Lazio Officially Appoint Gennaro Gattuso: Lazio have officially named Gennaro Gattuso as their new head coach, weeks after he was first spotted at the club’s Formello training ground. Gattuso is believed to have signed a two-year contract, replacing Maurizio Sarri, who has taken a new role with Atalanta. This is Gattuso’s first job since resigning as Italy coach on April 3 after the Azzurri lost on penalties to Bosnia and Herzegovina in the World Cup qualifying playoffs.
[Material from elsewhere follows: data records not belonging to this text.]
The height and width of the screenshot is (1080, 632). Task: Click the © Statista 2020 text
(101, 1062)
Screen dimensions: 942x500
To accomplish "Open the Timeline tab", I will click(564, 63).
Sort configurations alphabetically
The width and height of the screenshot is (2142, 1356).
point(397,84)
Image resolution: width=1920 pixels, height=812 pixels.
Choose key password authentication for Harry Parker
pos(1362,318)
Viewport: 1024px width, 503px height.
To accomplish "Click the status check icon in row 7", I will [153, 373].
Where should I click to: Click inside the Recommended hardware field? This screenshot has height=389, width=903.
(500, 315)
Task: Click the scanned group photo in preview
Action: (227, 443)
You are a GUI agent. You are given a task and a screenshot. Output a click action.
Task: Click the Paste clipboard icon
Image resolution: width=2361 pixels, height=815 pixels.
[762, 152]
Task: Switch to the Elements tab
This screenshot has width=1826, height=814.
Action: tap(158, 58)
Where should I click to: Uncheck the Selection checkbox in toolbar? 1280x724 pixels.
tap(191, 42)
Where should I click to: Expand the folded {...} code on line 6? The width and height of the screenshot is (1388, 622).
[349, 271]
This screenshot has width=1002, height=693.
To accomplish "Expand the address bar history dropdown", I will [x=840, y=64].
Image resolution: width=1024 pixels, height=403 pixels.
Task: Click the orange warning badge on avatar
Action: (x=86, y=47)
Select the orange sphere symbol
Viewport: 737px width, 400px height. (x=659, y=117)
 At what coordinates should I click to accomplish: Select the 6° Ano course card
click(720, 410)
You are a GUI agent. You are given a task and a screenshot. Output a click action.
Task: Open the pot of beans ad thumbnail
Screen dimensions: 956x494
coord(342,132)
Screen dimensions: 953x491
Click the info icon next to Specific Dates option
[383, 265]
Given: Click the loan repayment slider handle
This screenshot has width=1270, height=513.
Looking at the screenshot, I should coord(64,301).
Fulham Closing in on Alvaro Arbeloa: Fulham are moving closer to appointing Alvaro Arbeloa as their new head coach, with talks progressing toward a three-year agreement. Arbeloa left Real Madrid at the end of the 2025-26 season after a four-month spell in charge of the first team, where he guided Madrid past Benfica and Manchester City in the Champions League before losing to Bayern Munich in the quarterfinals. Fulham are looking for a successor to Marco Silva after narrowly missing out on European qualification last season.
🏁 Final Whistle
Messi made history, again. The Golden Boot race is heating up as the goals fly in this summer. Two more groups finish matchday two in the group stage and we’re starting to get to the business end of this tournament with some teams booking flights home while others start mapping out where the knockout bracket could take them. Enjoy today’s matches and join me on 92.9 The Game for Atlanta Soccer Tonight at 10pm.
Song of the Day, Move On Up by Curtis Mayfield: Can Portugal move up the table in their group? Can Croatia? Uzbekistan and DR Congo will be trying to surprise everyone today by climbing the ladder in a group that everyone thought was cut and dried coming into the tournament.